### Entries shown
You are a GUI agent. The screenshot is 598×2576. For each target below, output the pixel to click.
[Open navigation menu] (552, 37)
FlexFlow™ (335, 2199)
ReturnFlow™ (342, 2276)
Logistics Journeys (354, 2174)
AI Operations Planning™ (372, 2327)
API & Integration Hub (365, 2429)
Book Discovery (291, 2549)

### Task details
The lines from the beginning of the records through the line containing "API & Integration Hub (365, 2429)" should be reproduced exactly. Include nothing else.

### Answer section
You are a GUI agent. The screenshot is 598×2576. For each target below, output the pixel to click.
[Open navigation menu] (552, 37)
FlexFlow™ (335, 2199)
ReturnFlow™ (342, 2276)
Logistics Journeys (354, 2174)
AI Operations Planning™ (372, 2327)
API & Integration Hub (365, 2429)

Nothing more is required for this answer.